Comment ce bouquet était il arrivé là ? Mystère !
Encore ébahie, j’allumais la radio, avec un peu d’angoisse. Car, comme tous les matins, cette année là, on annonçait chaque jour le nombre de morts de la veille.
Le jour du printemps, cette année là, la vie s’était arrêtée, suspendue. Une menace invisible planait sur le monde.
Au lieu de cela, j’entendis la voix chaude de Jacques Dutronc chanter « le petit jardin». Un plaidoyer pour ses jolies fleurs aux parfums de métropolitain menacées par les promoteurs. La flûte traversière m’évoquait la nature et la douceur de ce matin de printemps. Mais cela m’évoquait aussi notre jardin, notre monde, qui avait été envahi par des entrepreneurs toujours plus voraces.
Cette petite musique m’avait donné envie d’écouter Harmonium et son paradis perdu et « Flowers » d’Émilie Simon et sa voix enfantine. Oublier le présent destructeur et me plonger dans un monde d’harmonie. La musique qui fait vibrer en nous notre véritable nature. L’avons nous perdue ?
Comme d’habitude en ces temps là où l’on devait réduire au strict minimum nos déplacements en dehors de nos habitations, « restez à la maison « était le mot d’ordre, les provisions devaient durer le plus longtemps possible. Je trempais donc ma baguette décongelée dans mon café soluble en regrettant bien l’odeur du pain chaud et du café fraîchement torréfié et en pensant à tous ces gestes répétés toutes ces années. J’avais été habituée à consommer, dés mon plus jeune âge, toutes sortes de choses ainsi que la plupart de mes congénères.
L’attrait du neuf, le goût du changement, aiguisés par des présentations toujours plus séduisantes, suscitait une envie irrépressible d’acquérir. C’était devenu pour tous une addiction. Mais, comme des drogués, dés le désir en partie assouvi, le manque se faisait sentir. De plus en plus fort. De plus en plus contagieux. Une machine infernale.
Sur notre planète, telle une île perdue au milieu de l’univers, nous étions de plus en plus nombreux. Chacun avait le désir de s’évader, de s’échapper d’un quotidien routinier où nous tournions en rond. Alors comme des aventuriers à la quête d’un trésor, nous nous échappions par tous les moyens. C’est ainsi que les véhicules de tous types commencèrent à foisonner: il n’y avait jamais assez de voitures, de trains, d’avions qui partaient dans toutes les directions. Le voyage comme une fuite.

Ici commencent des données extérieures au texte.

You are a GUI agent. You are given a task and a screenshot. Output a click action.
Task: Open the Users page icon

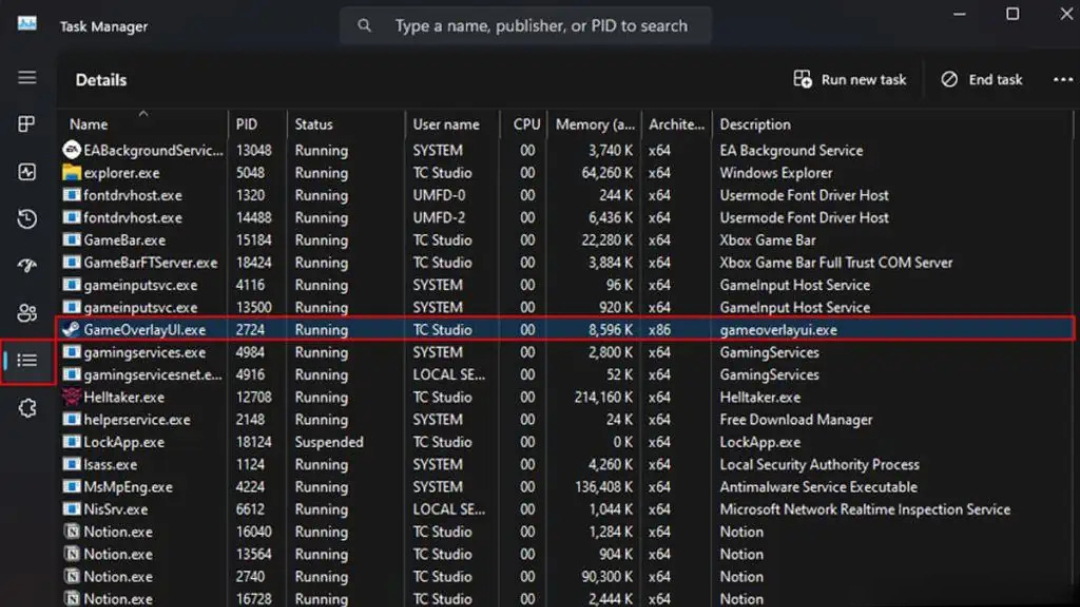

Mais le ciel a fini par s’assombrir, d’abord couvert d’un voile de particules fines, invisibles à l’œil nu, puis l’atmosphère devint petit à petit d’un gris terne et froid. La nature souffrait en silence. Une nuit éternelle nous guettait. Certains nous prédisaient des années sombres et apocalyptiques. Mais tels des fourmis laborieuses et disciplinées, nous avons continué à nous agiter frénétiquement. Et un beau jour, nous avons pris conscience que c’était vraiment sérieux. Et c’est lors d’une nuit sans lune que l’on a appris la nouvelle d’une catastrophe imminente.
J’en étais là dans mes réflexions, quand des pas joyeux se firent entendre. Mes enfants dévalaient l’escalier en riant. Ils m’embrassèrent tendrement et s’extasièrent devant le magnifique bouquet. Je leur fit part de mon étonnement de le trouver là ce matin. « Il est superbe. Quelle belle surprise ! Mais je me demande bien comme il est arrivé là! »
Un clin d’œil appuyé de mon fils à ma fille et je compris qu’ils en étaient à l’origine.
Ils m’expliquèrent alors qu ‘ils avaient glané ces fleurs de ci de la dans les jardins environnants. Grâce à la gentillesse des voisins, ils avaient réuni patiemment ce fabuleux trésor de générosité, de joie et d’amour. « Joyeux anniversaire, maman » !
Je me souviendrais toujours de cette année là. Et de l’espoir immense qui a surgi grâce à ce bouquet.